Top of DATA TO PROCESS

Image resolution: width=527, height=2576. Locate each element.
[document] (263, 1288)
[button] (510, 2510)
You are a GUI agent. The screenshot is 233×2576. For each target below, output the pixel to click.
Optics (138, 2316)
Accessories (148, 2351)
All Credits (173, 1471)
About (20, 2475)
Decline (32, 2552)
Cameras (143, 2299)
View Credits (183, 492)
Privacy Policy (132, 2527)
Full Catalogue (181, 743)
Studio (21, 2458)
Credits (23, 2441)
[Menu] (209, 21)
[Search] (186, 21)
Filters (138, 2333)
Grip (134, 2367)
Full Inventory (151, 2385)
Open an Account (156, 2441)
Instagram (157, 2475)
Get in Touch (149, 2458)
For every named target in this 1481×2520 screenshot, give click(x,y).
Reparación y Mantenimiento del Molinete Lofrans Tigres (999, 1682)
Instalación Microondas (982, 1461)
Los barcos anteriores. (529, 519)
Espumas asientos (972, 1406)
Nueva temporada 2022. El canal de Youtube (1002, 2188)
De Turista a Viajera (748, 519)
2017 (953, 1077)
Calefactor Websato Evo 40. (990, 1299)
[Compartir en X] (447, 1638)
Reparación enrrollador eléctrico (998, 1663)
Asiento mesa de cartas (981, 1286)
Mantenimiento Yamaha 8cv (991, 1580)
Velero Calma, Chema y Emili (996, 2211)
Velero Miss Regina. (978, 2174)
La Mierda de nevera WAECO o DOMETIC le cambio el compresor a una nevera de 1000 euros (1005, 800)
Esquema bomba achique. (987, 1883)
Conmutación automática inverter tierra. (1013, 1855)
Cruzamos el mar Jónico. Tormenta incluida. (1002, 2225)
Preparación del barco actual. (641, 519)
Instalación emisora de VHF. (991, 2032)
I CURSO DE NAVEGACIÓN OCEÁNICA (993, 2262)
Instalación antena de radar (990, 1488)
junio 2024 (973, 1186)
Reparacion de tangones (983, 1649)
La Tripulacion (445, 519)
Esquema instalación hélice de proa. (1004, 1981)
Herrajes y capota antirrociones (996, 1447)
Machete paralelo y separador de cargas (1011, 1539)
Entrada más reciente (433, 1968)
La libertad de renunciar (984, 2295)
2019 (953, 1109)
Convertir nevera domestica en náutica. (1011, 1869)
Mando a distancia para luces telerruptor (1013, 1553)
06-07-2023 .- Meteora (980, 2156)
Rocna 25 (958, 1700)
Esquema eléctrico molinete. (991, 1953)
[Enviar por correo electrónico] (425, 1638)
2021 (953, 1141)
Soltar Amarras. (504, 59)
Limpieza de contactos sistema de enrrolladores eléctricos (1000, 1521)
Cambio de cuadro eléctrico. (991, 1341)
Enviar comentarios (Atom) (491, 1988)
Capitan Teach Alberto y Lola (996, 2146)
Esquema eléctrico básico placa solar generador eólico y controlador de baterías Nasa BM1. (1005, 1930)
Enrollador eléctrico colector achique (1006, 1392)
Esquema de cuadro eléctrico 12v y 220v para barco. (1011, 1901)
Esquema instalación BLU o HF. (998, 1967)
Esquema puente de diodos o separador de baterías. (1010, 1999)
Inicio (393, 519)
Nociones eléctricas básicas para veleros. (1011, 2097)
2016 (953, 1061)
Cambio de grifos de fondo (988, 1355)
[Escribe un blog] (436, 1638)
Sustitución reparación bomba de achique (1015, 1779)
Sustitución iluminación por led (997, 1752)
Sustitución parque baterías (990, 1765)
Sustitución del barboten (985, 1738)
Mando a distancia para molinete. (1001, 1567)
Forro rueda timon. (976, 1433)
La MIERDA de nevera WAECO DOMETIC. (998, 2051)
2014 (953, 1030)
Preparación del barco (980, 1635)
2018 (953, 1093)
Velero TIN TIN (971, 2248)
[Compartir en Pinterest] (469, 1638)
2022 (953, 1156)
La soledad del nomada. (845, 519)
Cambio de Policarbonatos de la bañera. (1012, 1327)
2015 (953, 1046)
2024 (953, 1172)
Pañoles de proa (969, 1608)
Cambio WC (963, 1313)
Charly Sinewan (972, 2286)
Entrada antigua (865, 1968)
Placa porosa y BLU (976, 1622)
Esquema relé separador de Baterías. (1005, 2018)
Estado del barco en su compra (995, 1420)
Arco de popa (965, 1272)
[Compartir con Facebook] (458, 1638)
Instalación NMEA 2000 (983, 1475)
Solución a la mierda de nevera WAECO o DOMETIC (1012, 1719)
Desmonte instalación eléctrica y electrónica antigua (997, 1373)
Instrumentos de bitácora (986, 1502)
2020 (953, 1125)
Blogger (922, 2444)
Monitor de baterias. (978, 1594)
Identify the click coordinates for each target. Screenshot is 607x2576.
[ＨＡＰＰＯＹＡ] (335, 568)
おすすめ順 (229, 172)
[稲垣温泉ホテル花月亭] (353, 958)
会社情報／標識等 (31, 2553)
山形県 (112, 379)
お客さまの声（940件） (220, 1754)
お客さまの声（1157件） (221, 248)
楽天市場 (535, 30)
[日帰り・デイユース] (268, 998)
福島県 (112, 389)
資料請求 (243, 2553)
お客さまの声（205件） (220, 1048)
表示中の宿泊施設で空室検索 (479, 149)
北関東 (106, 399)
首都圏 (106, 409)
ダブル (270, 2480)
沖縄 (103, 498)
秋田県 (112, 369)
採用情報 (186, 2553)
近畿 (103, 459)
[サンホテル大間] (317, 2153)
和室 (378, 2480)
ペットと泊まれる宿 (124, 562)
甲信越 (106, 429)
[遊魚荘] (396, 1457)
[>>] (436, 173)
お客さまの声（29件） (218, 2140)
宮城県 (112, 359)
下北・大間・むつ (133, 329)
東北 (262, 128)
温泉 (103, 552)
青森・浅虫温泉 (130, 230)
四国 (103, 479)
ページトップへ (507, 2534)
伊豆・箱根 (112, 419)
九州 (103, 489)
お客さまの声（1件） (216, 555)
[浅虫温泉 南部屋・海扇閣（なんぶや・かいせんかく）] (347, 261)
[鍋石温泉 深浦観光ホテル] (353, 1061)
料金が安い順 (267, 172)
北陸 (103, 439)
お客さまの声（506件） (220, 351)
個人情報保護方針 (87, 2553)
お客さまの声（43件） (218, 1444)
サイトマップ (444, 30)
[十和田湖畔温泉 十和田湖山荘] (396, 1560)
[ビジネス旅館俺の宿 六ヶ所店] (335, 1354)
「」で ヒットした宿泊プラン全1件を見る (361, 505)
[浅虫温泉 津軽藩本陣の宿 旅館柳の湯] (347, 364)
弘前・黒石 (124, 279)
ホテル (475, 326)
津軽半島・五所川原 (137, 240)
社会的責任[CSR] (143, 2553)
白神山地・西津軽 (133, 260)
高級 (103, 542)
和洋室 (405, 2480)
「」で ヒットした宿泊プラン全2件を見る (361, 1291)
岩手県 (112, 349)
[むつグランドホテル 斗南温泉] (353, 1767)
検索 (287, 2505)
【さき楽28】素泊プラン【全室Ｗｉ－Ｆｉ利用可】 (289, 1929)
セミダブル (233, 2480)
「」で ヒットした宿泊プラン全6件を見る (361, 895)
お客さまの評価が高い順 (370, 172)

Bottom of DATA TO PROCESS

_ACTION ITEM_
Word for word, output the lines of the data from its first line through the line where "Espumas asientos (972, 1406)" appears, and stop there.

_EXERCISE RESULT_
Image resolution: width=527, height=2576. Locate each element.
[document] (263, 1288)
[button] (510, 2510)
You are a GUI agent. The screenshot is 233×2576. For each target below, output the pixel to click.
Optics (138, 2316)
Accessories (148, 2351)
All Credits (173, 1471)
About (20, 2475)
Decline (32, 2552)
Cameras (143, 2299)
View Credits (183, 492)
Privacy Policy (132, 2527)
Full Catalogue (181, 743)
Studio (21, 2458)
Credits (23, 2441)
[Menu] (209, 21)
[Search] (186, 21)
Filters (138, 2333)
Grip (134, 2367)
Full Inventory (151, 2385)
Open an Account (156, 2441)
Instagram (157, 2475)
Get in Touch (149, 2458)
For every named target in this 1481×2520 screenshot, give click(x,y).
Reparación y Mantenimiento del Molinete Lofrans Tigres (999, 1682)
Instalación Microondas (982, 1461)
Los barcos anteriores. (529, 519)
Espumas asientos (972, 1406)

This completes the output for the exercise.